=== Passage provided ===
For 26 hours and one minute — that’s how long the Ion Tiger circled nonstop over Aberdeen Proving Ground in Maryland.

The 37-pound experimental Navy unmanned aerial vehicle set an endurance record for fuel-cell-powered drones Nov. 16 and Nov. 17, more than doubling the flight time of its closest rivals.

On board: A five-pound payload, a 9.5-pound tank of compressed hydrogen and a lightweight but powerful fuel-cell engine.

The flight showed what can be accomplished with fuel-cell power and a small UAV. But it also revealed some of what still remains to be done.

With 26 hours of endurance, a UAV like the Ion Tiger could be sent on long-range missions. Or it could simply be launched to loiter overhead, ready to be used when needed, said Karen Swider-Lyons, head of the chemistry division of the Naval Research Laboratory’s alternative energy section.

Equipped with a day-night camera, the plane could become a reconnaissance and surveillance platform. With communications gear on board, it could serve as a relay node.

But at the moment, the UAV has no operational mission. “We’re just showing what we can do with the technology,” Swider-Lyons said.

The main goal was a display of endurance, and the research lab nailed that. “No one else has come close to flying for 24 hours with a significant payload,” she said.

But the aircraft was designed to fly 27 miles per hour. That’s 702 miles in 26 hours, a useful distance for a variety of missions.

The relatively slow speed is problematic when the weather is less than ideal. During an October flight, for instance, the unmanned aircraft encountered wind gusts of up to 40 miles per hour, so in effect it was flying backward some of the time.

=== Set exercise 1 ===
From the Ion Tiger article, copy word for word the part that opens with the words containing "For 26 hours" and closes with "its closest rivals.".
=== Set exercise 2 ===
Go on with the article about the Ion Tiger fuel-cell drone, picking up after its final sentence.

=== Information supplied ===

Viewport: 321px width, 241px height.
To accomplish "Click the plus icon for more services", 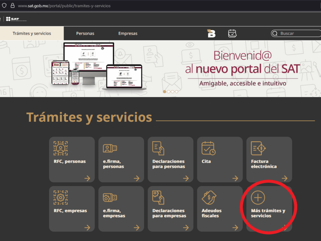I will coord(258,197).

=== Task answer 1 ===
For 26 hours and one minute — that’s how long the Ion Tiger circled nonstop over Aberdeen Proving Ground in Maryland.

The 37-pound experimental Navy unmanned aerial vehicle set an endurance record for fuel-cell-powered drones Nov. 16 and Nov. 17, more than doubling the flight time of its closest rivals.

=== Task answer 2 ===
The aircraft was designed to maximize flight time, so it was built a lot like a sailplane, Swider-Lyons said — light and with lots of lift. The fuselage resembles an 8-foot-long pollywog with thin, 17-foot-wide wings. A small propeller protrudes from the nose.

The key to the Ion Tiger’s performance is its fuel-cell engine, which turns its propeller and powers its communications package and payload.

Compared with other power sources commonly used on UAVs, the Protonex fuel cell produces seven times more power than batteries of the same weight, and four times more power than a comparable internal combustion engine, the Navy says.

And unlike larger UAVs that rely on internal combustion engines, the Ion Tiger is extremely quiet and has a low heat signature. That means it can fly lower to perform reconnaissance missions without being detected, Navy researchers say.

That’s good as far as it goes, but it doesn’t go far enough.

“The ultimate goal is to provide silent electric propulsion” for a UAV that has “real mil application,” said Jeff Baldic, director of unmanned power systems for Protonex, which built the aircraft. That will probably require a fuel cell that delivers three times more power and a UAV that is more than just a sailplane, he said.

The fuel cell part “is not hard,” Baldic said. “You could scale up the fuel cell and it would be only marginally heavier.”

As for the aircraft, “the design depends on the application,” he said. Mission requirements will dictate what the plane must do, which will dictate features like size and speed, which will determine its design.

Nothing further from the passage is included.